> [GOAL OF THE EXERCISE]
Search the material below for the string "Save". Return every line that holds it.

> [RECORDS FOR PROCESSING]
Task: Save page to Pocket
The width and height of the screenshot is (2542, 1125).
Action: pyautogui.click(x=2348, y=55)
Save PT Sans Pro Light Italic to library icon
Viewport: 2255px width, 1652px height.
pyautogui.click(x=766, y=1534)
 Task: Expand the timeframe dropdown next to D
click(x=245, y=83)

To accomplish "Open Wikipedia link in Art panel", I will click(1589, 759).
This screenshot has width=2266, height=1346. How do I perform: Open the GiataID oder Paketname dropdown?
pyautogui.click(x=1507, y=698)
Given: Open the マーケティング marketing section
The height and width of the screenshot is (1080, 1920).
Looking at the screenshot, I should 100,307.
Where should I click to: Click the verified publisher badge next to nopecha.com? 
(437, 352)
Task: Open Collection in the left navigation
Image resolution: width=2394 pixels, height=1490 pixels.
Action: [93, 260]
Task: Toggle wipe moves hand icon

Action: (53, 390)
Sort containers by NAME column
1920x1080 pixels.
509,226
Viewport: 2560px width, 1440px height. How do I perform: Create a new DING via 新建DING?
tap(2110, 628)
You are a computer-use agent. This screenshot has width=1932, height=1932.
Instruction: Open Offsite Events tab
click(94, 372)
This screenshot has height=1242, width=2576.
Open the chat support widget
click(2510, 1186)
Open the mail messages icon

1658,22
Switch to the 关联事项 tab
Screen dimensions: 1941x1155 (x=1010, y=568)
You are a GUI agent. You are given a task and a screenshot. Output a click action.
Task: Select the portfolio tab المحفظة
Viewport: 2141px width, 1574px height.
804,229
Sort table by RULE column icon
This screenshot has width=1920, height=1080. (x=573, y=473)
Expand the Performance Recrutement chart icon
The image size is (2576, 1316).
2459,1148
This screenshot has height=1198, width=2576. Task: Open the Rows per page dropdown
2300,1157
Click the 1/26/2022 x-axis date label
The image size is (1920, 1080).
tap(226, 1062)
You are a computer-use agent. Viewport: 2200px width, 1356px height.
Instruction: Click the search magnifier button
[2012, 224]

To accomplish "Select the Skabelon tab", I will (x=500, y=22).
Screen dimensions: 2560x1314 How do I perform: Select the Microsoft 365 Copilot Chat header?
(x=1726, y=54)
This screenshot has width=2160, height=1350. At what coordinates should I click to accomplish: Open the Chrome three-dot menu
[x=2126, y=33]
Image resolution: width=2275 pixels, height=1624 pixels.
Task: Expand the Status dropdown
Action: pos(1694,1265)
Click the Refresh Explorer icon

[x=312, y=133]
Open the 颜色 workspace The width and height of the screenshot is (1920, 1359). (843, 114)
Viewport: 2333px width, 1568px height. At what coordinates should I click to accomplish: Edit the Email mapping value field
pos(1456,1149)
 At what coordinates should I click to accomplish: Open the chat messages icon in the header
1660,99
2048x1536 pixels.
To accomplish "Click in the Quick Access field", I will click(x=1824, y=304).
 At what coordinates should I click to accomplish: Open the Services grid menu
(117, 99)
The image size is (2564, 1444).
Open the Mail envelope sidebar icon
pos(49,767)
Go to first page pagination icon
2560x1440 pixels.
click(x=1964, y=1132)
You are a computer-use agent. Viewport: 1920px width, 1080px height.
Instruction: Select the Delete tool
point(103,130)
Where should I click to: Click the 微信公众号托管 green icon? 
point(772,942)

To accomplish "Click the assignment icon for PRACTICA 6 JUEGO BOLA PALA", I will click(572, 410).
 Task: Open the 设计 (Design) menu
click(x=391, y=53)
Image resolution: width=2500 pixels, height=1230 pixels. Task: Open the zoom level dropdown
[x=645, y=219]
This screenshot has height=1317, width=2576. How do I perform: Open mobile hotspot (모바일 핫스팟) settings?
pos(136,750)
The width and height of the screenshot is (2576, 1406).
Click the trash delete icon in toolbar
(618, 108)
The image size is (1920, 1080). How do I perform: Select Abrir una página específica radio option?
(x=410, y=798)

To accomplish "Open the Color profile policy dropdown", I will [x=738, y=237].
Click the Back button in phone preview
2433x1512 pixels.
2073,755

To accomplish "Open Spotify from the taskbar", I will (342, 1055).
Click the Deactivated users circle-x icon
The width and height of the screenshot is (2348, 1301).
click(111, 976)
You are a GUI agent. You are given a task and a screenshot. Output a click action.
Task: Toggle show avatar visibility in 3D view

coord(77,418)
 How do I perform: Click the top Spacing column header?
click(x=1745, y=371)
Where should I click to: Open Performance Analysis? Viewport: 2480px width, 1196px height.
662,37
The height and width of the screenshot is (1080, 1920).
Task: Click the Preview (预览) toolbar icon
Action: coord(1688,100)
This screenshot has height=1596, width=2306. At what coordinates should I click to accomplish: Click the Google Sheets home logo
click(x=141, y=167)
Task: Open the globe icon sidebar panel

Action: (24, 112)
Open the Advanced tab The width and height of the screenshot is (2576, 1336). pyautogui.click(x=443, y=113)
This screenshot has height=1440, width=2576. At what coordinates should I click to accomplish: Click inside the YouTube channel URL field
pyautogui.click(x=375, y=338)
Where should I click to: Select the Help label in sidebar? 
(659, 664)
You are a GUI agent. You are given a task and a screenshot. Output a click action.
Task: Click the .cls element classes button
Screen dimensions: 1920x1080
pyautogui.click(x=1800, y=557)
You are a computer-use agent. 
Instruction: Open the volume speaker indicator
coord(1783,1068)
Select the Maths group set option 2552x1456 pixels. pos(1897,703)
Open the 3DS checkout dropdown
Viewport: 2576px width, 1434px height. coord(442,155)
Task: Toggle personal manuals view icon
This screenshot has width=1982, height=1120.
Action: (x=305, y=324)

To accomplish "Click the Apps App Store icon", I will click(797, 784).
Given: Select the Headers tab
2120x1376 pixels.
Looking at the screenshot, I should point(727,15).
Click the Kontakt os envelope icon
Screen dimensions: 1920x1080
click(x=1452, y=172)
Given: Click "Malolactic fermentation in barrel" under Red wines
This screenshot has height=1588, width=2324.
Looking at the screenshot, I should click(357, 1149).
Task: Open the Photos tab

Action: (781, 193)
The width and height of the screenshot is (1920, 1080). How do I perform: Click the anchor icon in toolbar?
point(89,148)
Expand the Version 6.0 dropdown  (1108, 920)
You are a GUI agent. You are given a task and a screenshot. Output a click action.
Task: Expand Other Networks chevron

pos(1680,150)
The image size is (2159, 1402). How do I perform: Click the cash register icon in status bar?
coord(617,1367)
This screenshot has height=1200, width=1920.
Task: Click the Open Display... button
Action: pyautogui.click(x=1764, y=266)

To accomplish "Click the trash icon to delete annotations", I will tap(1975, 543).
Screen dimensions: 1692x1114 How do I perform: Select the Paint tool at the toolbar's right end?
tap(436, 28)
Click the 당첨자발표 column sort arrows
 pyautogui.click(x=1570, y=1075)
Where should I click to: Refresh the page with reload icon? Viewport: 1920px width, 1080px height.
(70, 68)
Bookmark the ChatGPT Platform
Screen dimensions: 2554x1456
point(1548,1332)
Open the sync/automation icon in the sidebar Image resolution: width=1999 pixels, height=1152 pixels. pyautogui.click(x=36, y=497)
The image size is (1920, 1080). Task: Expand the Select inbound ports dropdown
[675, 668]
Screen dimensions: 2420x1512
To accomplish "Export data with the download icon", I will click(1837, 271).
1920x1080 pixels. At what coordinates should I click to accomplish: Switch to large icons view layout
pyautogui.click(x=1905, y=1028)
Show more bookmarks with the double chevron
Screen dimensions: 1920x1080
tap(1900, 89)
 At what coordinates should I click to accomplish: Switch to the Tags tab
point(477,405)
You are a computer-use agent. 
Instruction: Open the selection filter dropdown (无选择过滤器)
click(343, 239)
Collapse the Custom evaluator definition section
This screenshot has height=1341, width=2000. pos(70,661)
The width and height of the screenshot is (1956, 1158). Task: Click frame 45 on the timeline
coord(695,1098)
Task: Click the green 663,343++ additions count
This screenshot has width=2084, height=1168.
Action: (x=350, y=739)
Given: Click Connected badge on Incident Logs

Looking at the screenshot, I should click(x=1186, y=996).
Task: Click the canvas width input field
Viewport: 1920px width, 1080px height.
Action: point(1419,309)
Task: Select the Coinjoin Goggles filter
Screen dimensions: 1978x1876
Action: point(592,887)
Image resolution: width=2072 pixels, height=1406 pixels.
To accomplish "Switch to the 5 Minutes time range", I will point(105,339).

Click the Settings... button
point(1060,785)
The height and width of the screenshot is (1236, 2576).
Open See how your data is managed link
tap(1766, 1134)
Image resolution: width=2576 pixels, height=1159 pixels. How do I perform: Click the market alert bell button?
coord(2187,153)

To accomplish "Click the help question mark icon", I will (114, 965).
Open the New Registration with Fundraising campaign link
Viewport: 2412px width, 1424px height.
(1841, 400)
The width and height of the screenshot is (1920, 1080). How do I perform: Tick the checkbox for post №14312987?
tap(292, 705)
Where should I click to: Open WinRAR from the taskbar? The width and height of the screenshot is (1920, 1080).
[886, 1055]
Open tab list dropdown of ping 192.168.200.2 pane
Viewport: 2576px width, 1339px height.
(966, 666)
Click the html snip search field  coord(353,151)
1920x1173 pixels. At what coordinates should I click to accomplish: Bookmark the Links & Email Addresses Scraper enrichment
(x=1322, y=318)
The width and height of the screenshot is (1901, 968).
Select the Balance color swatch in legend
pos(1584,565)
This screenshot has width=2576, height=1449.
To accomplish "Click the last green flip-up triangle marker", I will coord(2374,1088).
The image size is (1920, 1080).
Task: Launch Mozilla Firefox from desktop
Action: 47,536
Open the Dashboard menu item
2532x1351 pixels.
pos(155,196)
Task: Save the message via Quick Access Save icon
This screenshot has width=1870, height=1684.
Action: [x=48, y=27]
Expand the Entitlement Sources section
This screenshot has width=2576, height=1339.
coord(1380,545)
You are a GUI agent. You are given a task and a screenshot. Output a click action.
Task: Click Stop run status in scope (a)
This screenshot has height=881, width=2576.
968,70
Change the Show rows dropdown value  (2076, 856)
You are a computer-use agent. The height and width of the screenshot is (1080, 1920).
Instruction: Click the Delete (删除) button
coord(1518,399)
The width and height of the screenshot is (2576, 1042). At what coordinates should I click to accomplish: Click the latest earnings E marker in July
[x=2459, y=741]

> [WORKED SOLUTION]
Task: Save page to Pocket
Save PT Sans Pro Light Italic to library icon
Task: Save the message via Quick Access Save icon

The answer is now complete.